Currently planned but not confirmed:

More submachineguns (FN-P90, M-4 SOPMOD, UZI)
More assult rifles (H&K G11, H&K XM-8, XM-29 OICW, Steyr AUG)
More sinper rifles  (PSG-1, WA2000, Baretta model 82, L96A1)
Machine guns (M60, M60E3, MG3)

If anyone wants to see some screens an stuff here is a LINK to the other thread.


----------



## Ripper3 (Oct 12, 2007)

I think if anything, thereshould maybe also be a version that just includes the modifications to the weapons, I like the rest of the game as it is, I just feel that the guns need some reworking, like skins mostly, and maybe a few real names for them all, I mean, c'mon, Big Martha? That's just a stupid name.
As long as you incorporate your other mod, which made things more realistic, then the seperate versions is my only request (if you don't happen to make seperate versions, maybe something in the read-me to tell people how to seperate things out, so as to only install changes to the guns)


----------



## Ketxxx (Oct 12, 2007)

Releasing the weapons pack by itself is easy enough, and I do plan to do that eventually.


----------



## Ketxxx (Oct 12, 2007)

I'm working on a new experimental feature for this mod. IF everything goes as planned, you will see more enemies using scopes on weapons to pop you with, and enemies launching grenades at you from weapon attachments, along with the enemies in general being far more hostile. There will also be a surprise or two as well  all I can say is.. save often 

note to self: remember to change pistol to true and see if game crashes when equipping mp5 \ bm16


----------



## Ketxxx (Oct 14, 2007)

A new experimental feature is in the works for beta 4+, enemies will be far more hostile, with better weapons and they will know how to use them. No more will you fearlessly wander around in STALKER.


----------



## Ketxxx (Oct 14, 2007)

Ok I done a complete rebuild for the new beta (which should be available shortly) So heres a complete rundown of everything to avoid any confusion.

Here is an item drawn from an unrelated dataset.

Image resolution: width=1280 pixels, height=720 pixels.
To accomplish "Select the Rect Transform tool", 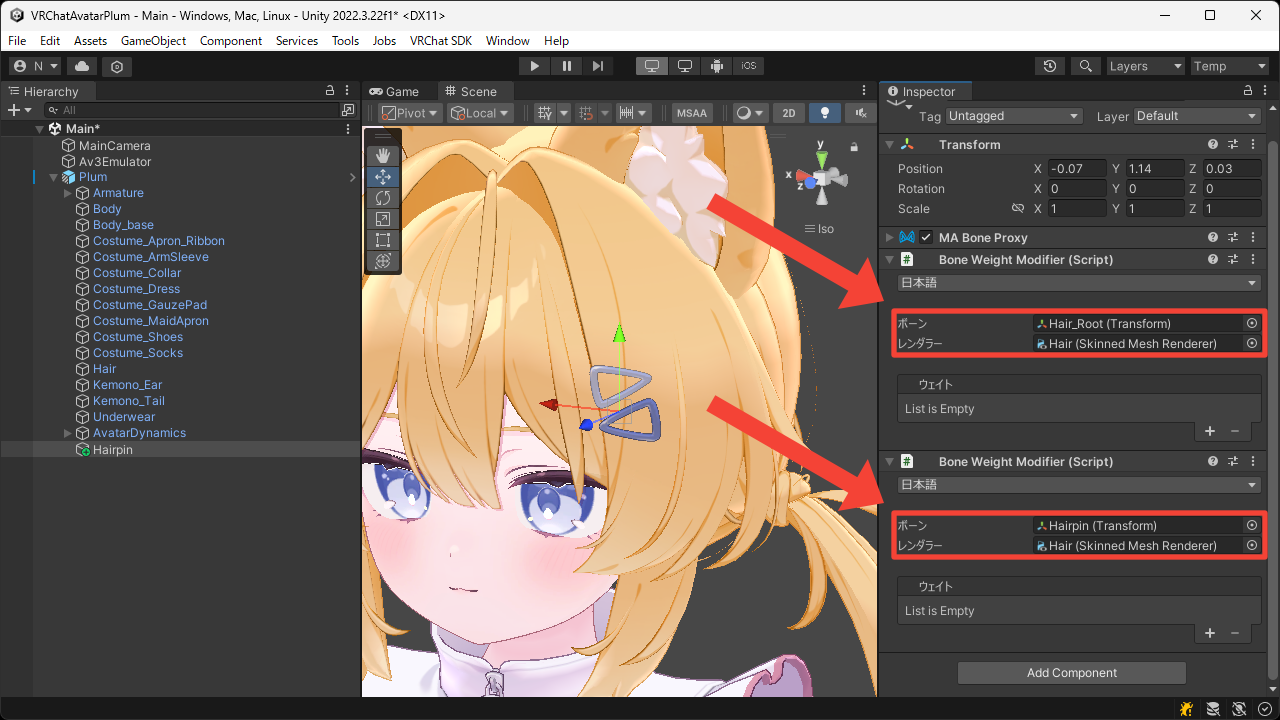I will click(x=383, y=240).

- Weapon model skins for LR300 (new), AKS74U (worn), modern AK74, GP36, FN F2000
- New skins for Colt 1911 (old skool), Walther P99
- New skins for Dragunov SVD & SVU, VSS Vintorez
- Added new skin for SPAS12
- Re-enabled Millitary and Merc STALKER suits (varied, never enabled even in vanilla STALKER)
- Real gun names
- Added new exoskeleton skin
- Removed modded STALKER suit skin - looked too much like the Duty armour.
- Weapons now produce less noise when silencers are fitted (before silencers were just cosmetic)
- Enabled an option for Alife in weapons files
- Silenced weapon sounds are now more varied
- K.E.T. realistic & varied gun sounds (v1.0) - no more will all weapons basically sound the same. Hopefully the reworked sounds will satisfy.
- Redone a few weapons descriptions
- Added weapon \ armour repair
- Added different monster skins
- Re-added removed monsters cut from vanilla STALKER
- 1st trader no longer sells the silencer, its just too easy being able to grab a silencer from the start.
- AK74, 74SU, LR300, and Abakan firepower adjusted (dont expect them to be madly powerful, adjustments are modest)
- Implemented realistic rain with STALKERs weather system (no more "blob-like" rain)
- K.E.T. deadly enemies mod
- STALKERs are now balanced properly. Given all the details from reading stuff in the games PDA, STALKERs are quite hardy but not invincible. Far stronger than bandits but not _quite_ as strong as members of the Duty faction. What this now means is that you wont constantly come across scores of dead STALKERs anymore where bandits have pasted them in a firefight.
- Important STALKER NPCs (such as Wolf) have been given weapons upgrades so they cant die as easily. Currently in the case of Wolf he now has a AK74 instead of an AK74SU, I cant give him an AN94 and after that the next "upgrade" would probably be an L85, which just seems out of place seeing Wolf at the beginning of the game standing there with an L85.
- The rest is a surprise you will find out as you play the mod 

*Important notes* You must start a new game for this mod to be fully functional.


----------



## bassmasta (Oct 14, 2007)

i'm just wondering where you're going to get the sounds for the weapons.  I would love to hear the ak 74 sounding like an actual ak-weapon.  see if you can find something for the ak47.


----------



## Ketxxx (Oct 14, 2007)

Currently my sound mod is a "mix and match" of sorts, it uses a lot of sounds, that for whatever reason, arent used by default. One weapon people will notice a real difference with is the Vintorez, it sounds nothing like the Val now. Wolf I also decided to give the L85 m1 in the end, I remembered he treks out to near the freedom base, so I gave him some weapons so he stands a chance out there against monsters like the bloodsuckers. I'm surprised nobody has commented on this STALKER reworking yet. Difficult to get everything right without beta testers.


----------



## bassmasta (Oct 15, 2007)

the problem with beta testers is that most of them want to play the game.  if they have to start a new game for each update, it gets irritating


----------



## Widjaja (Oct 15, 2007)

I want the impossible.
Make it look way better than the vanilla and make it play smooth as silk.


----------



## Ketxxx (Oct 15, 2007)

bassmasta said:


> the problem with beta testers is that most of them want to play the game.  if they have to start a new game for each update, it gets irritating



Thats why I took so long with beta 3  I'm trying to do as much as possible for beta 4 so other changes people wont need to start a new game for.


----------



## Ketxxx (Oct 15, 2007)

Widjaja said:


> I want the impossible.
> Make it look way better than the vanilla and make it play smooth as silk.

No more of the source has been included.